La gestion du détroit d’Ormuz est entrée dans une nouvelle phase, a affirmé vendredi la marine du Corps des gardiens de la Révolution islamique (CGRI).

Cette annonce est intervenue deux jours après qu’un cessez-le-feu temporaire, négocié par le Pakistan, a été soumis aux États-Unis et à l’entité «israélienne» à la suite de leur échec à atteindre leurs objectifs après 40 jours de guerre contre la République islamique d’Iran.

«La cessation des combats pendant deux jours a clairement démontré, tant aux amis qu’aux ennemis, que la gestion du détroit d’Ormuz est entrée bel et bien dans une nouvelle phase», ont indiqué les forces navales du CGRI dans leur communiqué.

Cette annonce fait écho aux propos tenus par le Leader de la Révolution iranienne, l’imam sayyed Mojtaba Khamenei, qui a affirmé que l’Iran «conduira la gestion du détroit d’Ormuz vers une nouvelle phase».

Le 28 février, les États-Unis et l’entité «israélienne» ont lancé une agression illégale contre la République islamique d’Iran.

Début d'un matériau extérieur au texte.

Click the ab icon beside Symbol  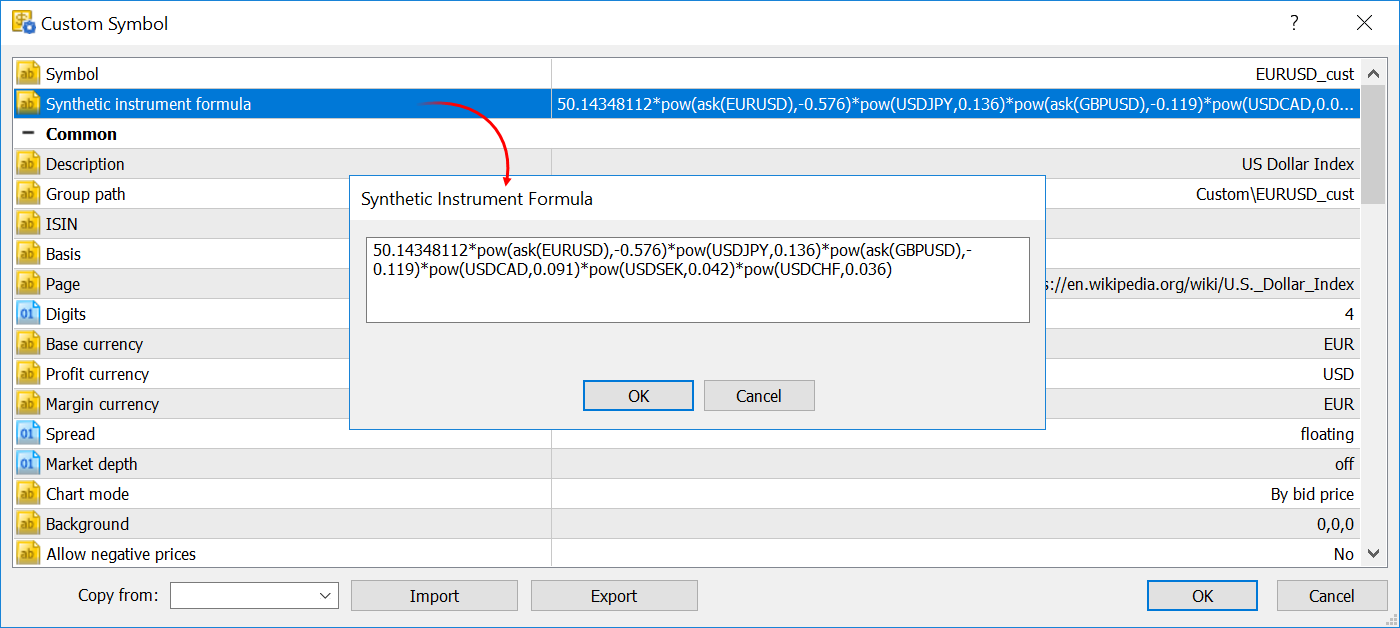[x=26, y=73]
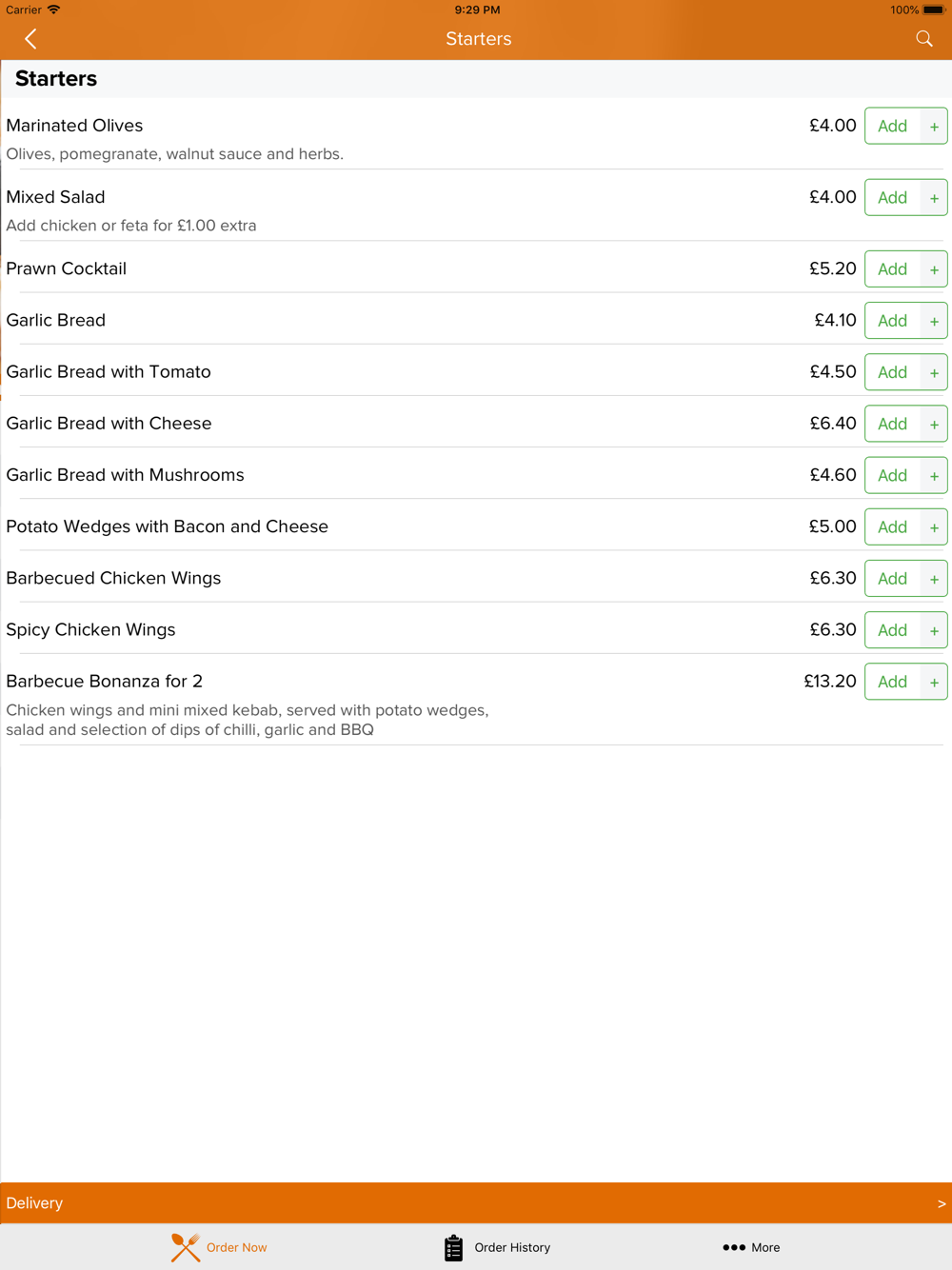952x1270 pixels.
Task: Tap the plus for Garlic Bread with Mushrooms
Action: (x=934, y=476)
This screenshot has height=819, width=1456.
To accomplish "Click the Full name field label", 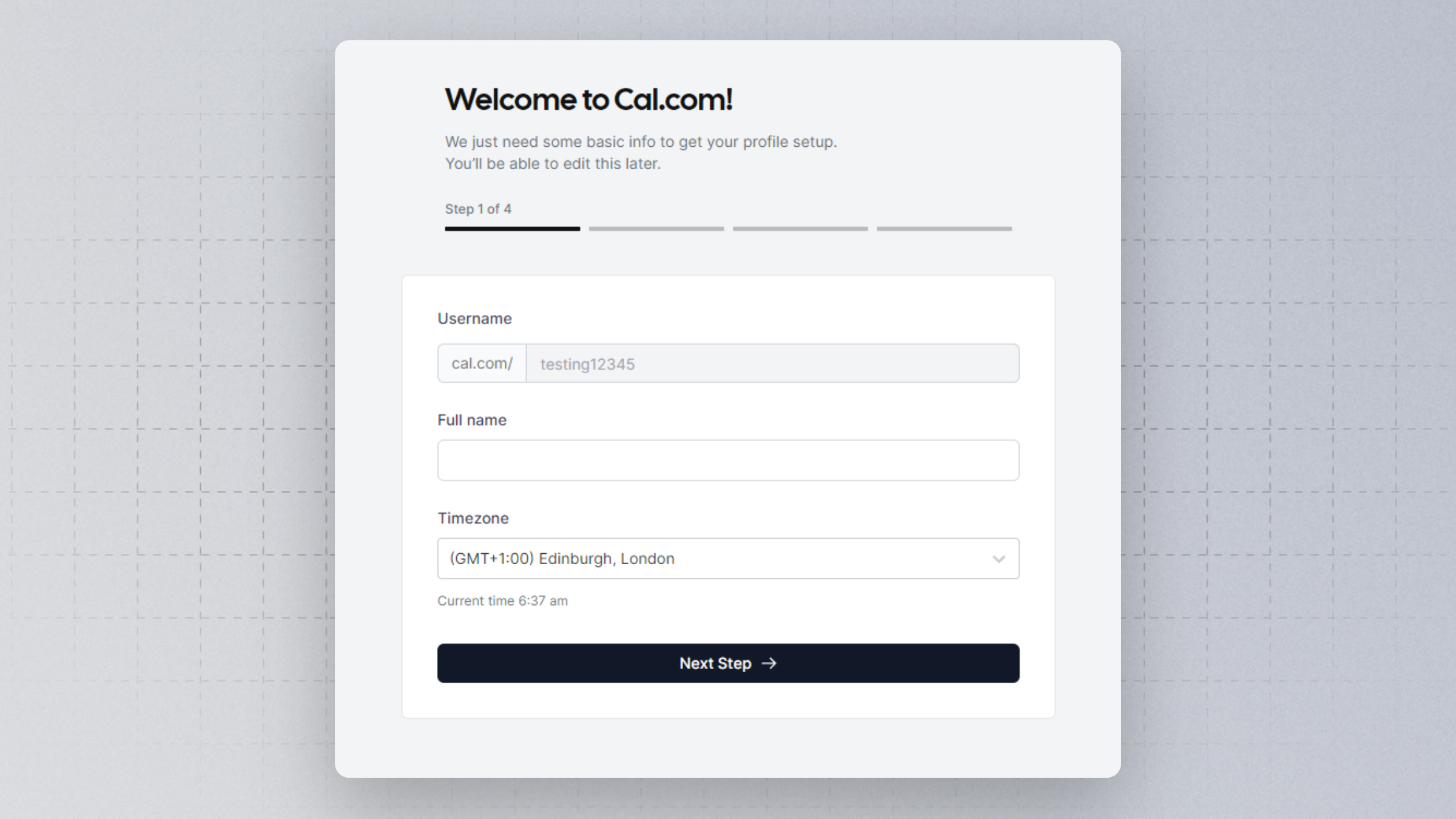I will click(472, 420).
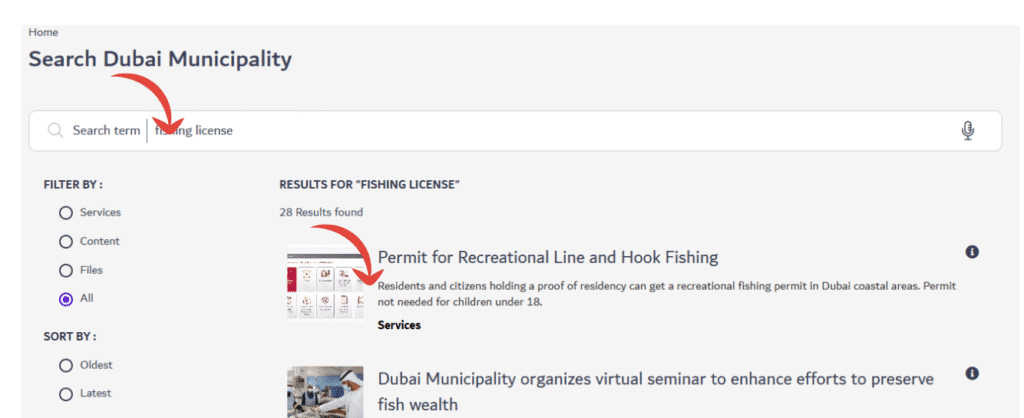Go to the Home breadcrumb link
The image size is (1024, 418).
(x=43, y=32)
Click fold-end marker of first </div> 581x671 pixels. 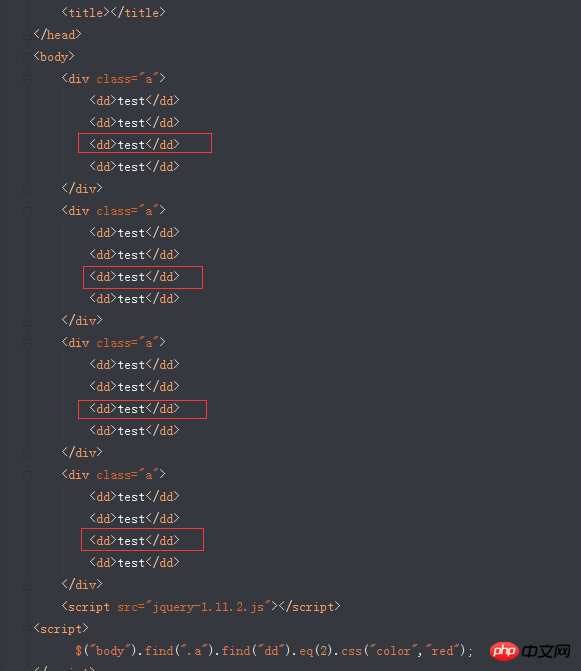pos(27,189)
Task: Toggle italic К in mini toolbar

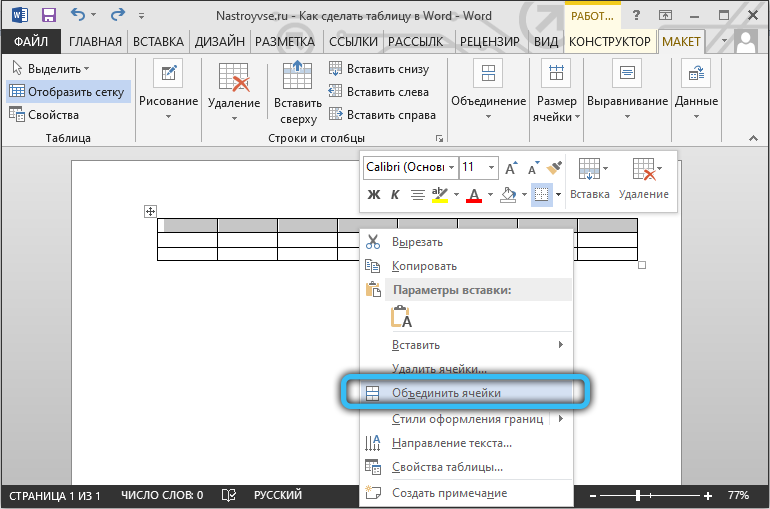Action: point(395,194)
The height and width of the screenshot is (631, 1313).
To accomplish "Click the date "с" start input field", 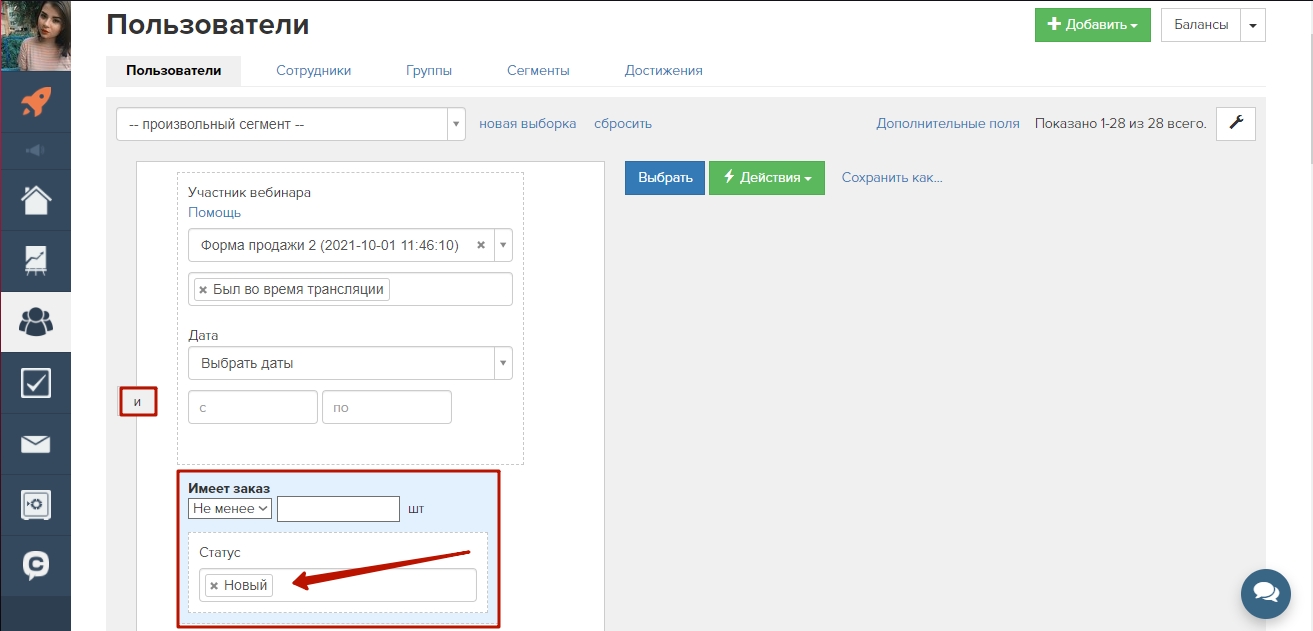I will [x=252, y=408].
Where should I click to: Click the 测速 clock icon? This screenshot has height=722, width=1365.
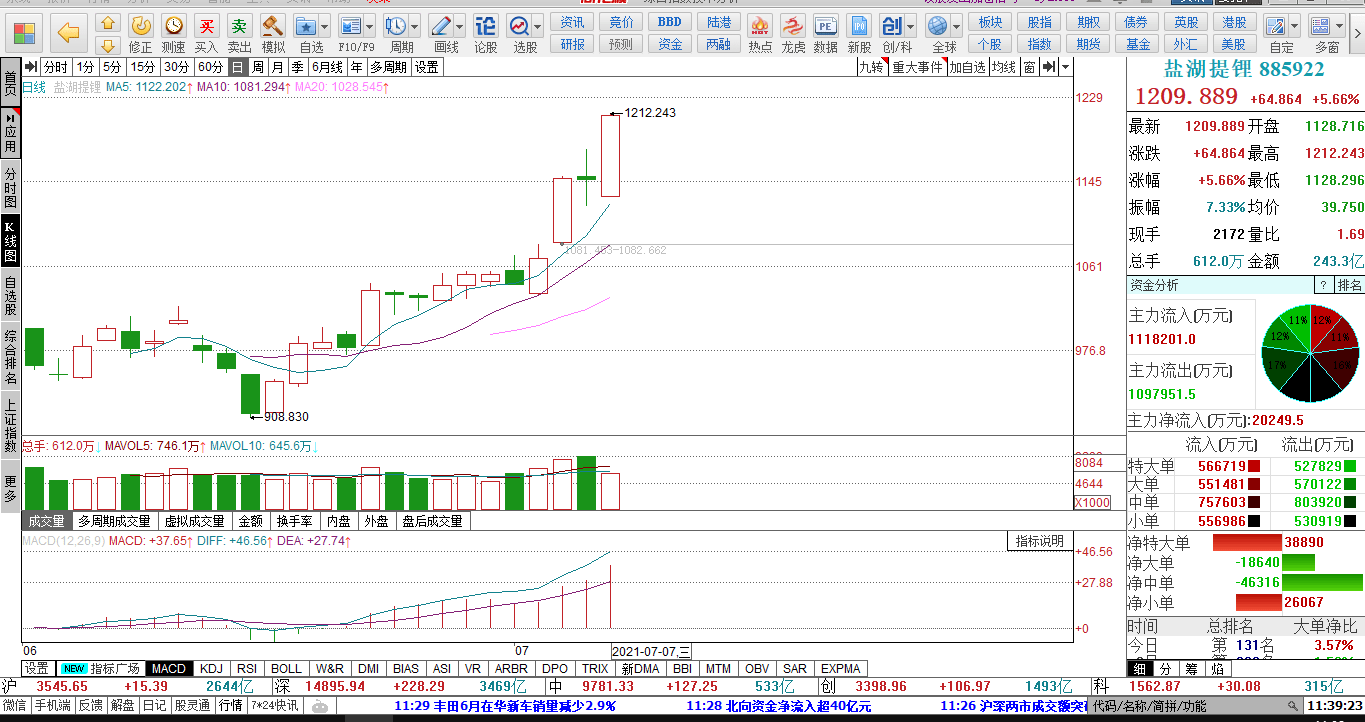173,33
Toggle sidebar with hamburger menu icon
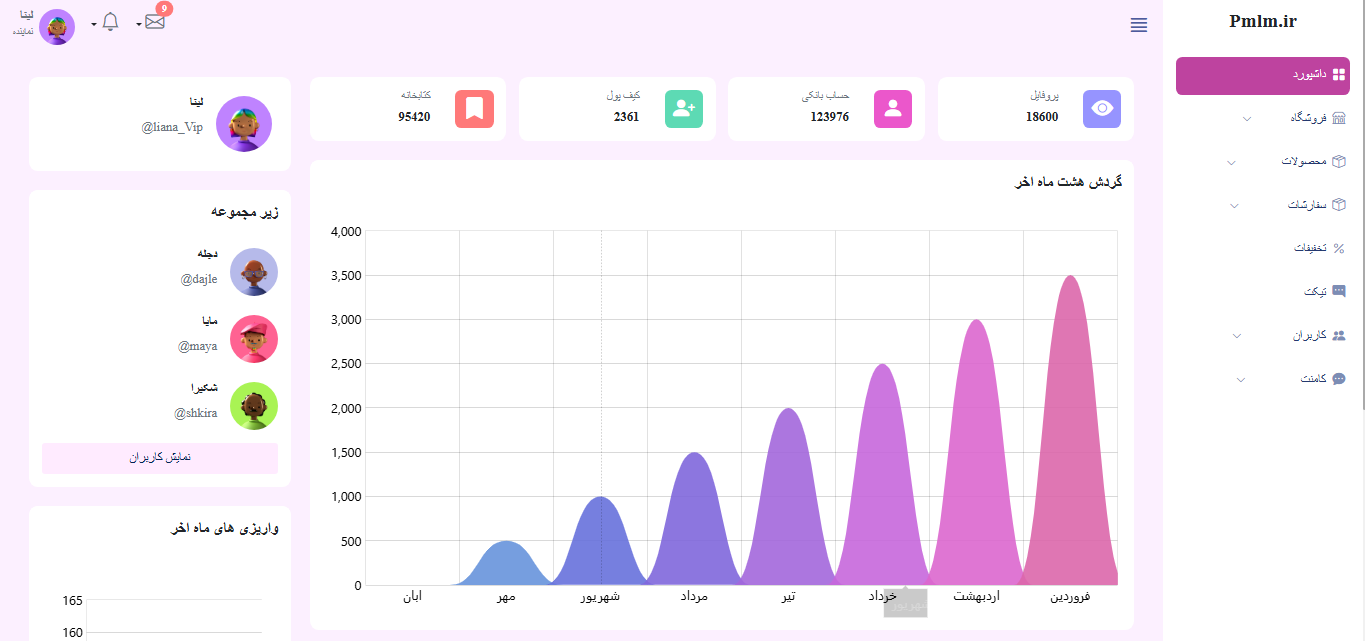The width and height of the screenshot is (1365, 641). click(x=1139, y=25)
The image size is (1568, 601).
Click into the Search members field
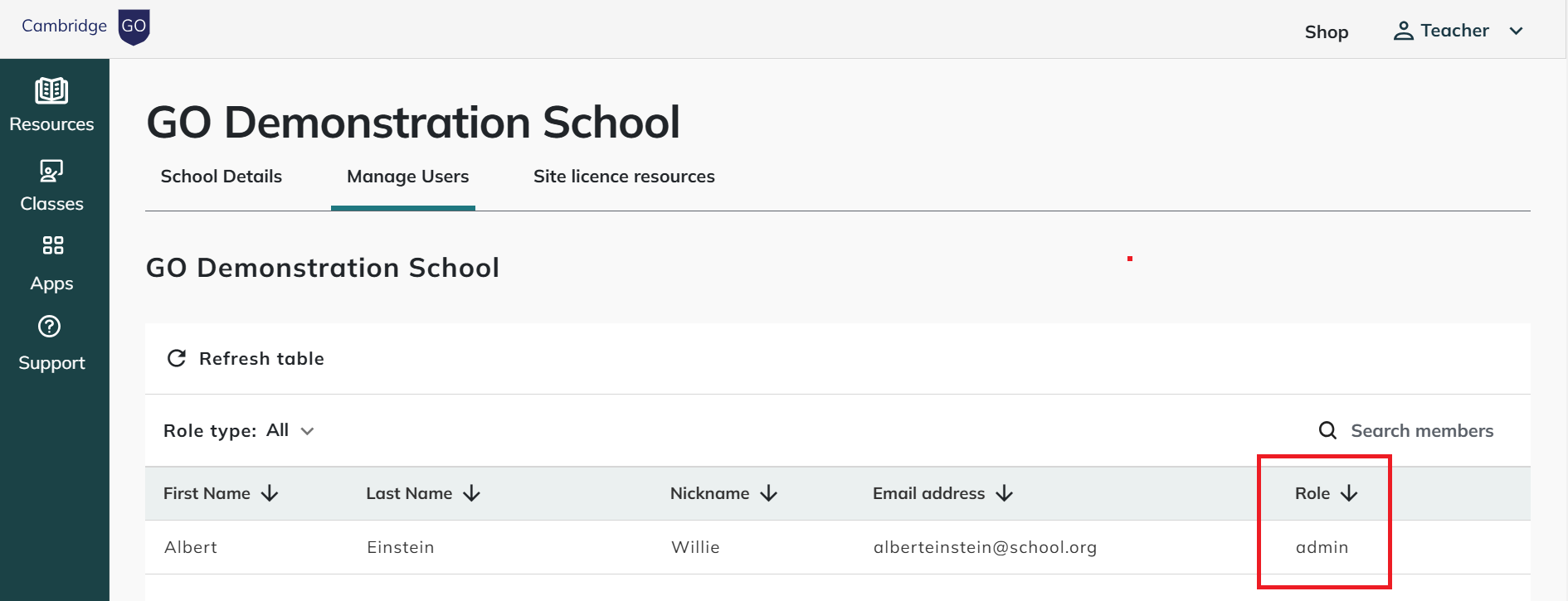(1421, 430)
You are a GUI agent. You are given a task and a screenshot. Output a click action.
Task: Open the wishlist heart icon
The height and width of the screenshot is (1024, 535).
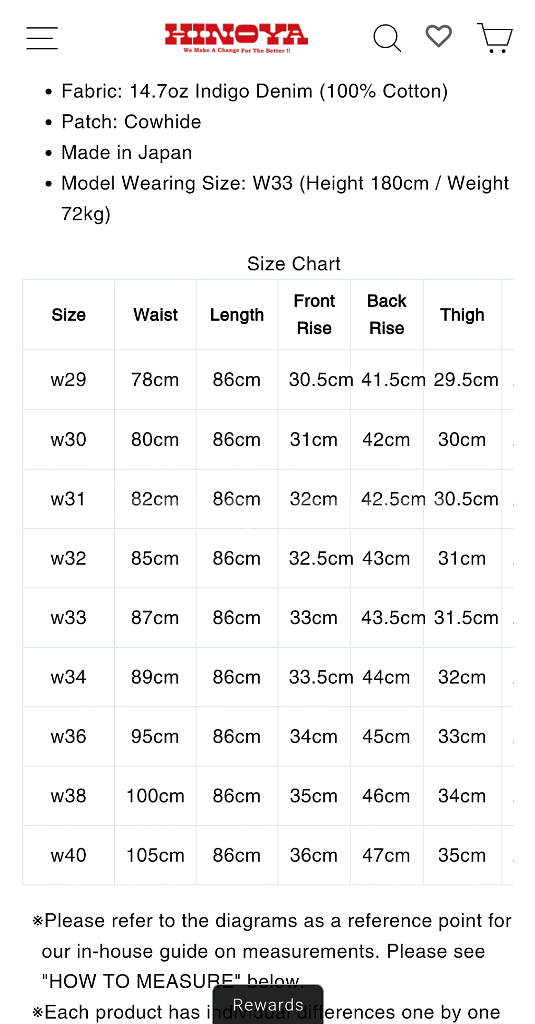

En représailles, les forces armées iraniennes ont mené une centaine de vagues d’opérations de missiles et de drones, visant des cibles «israéliennes» dans les territoires palestiniens occupés, ainsi que les bases et le personnel militaire des États-Unis à travers toute la région de l’Asie de l’Ouest.

Les forces armées iraniennes ont également bloqué l’accès au détroit d’Ormuz aux pétroliers et les méthaniers affiliés aux ennemis de l’Iran ou coopérant avec eux, afin de garantir la sécurité de cette voie maritime stratégique. Washington a tenté en vain de contrecarrer cette mesure prise par l’Iran en sollicitant les pays de l’OTAN pour former une coalition destinée à rouvrir le détroit d’Ormuz. Toutefois, la majorité des alliés des États-Unis ont rejeté cet appel.

Vendredi 10 avril, à la suite d’un entretien téléphonique entre les chefs de la diplomatie iranienne et sud-coréenne, le ministère sud-coréen des Affaires étrangères a annoncé l’envoi d’un émissaire spécial en Iran afin d’évaluer la situation en Asie de l’Ouest, alors que des informations contradictoires circulent au sujet de la réouverture du détroit d’Ormuz.

Côté iranien, Hamid Hosseini, porte-parole de l’association iranienne des exportateurs de produits pétroliers, a souligné que l’acceptation des dispositions proposées par l’Iran au sujet du régime juridique et sécuritaire du détroit d’Ormuz –dans le cadre de l’accord de cessez-le-feu– pourrait constituer l’une des avancées diplomatiques les plus significatives de ces dernières décennies.

Selon des analystes internationaux, les modifications significatives qui se produisent actuellement au détroit d’Ormuz pourraient être favorables à l’Iran, a conclu Hosseini.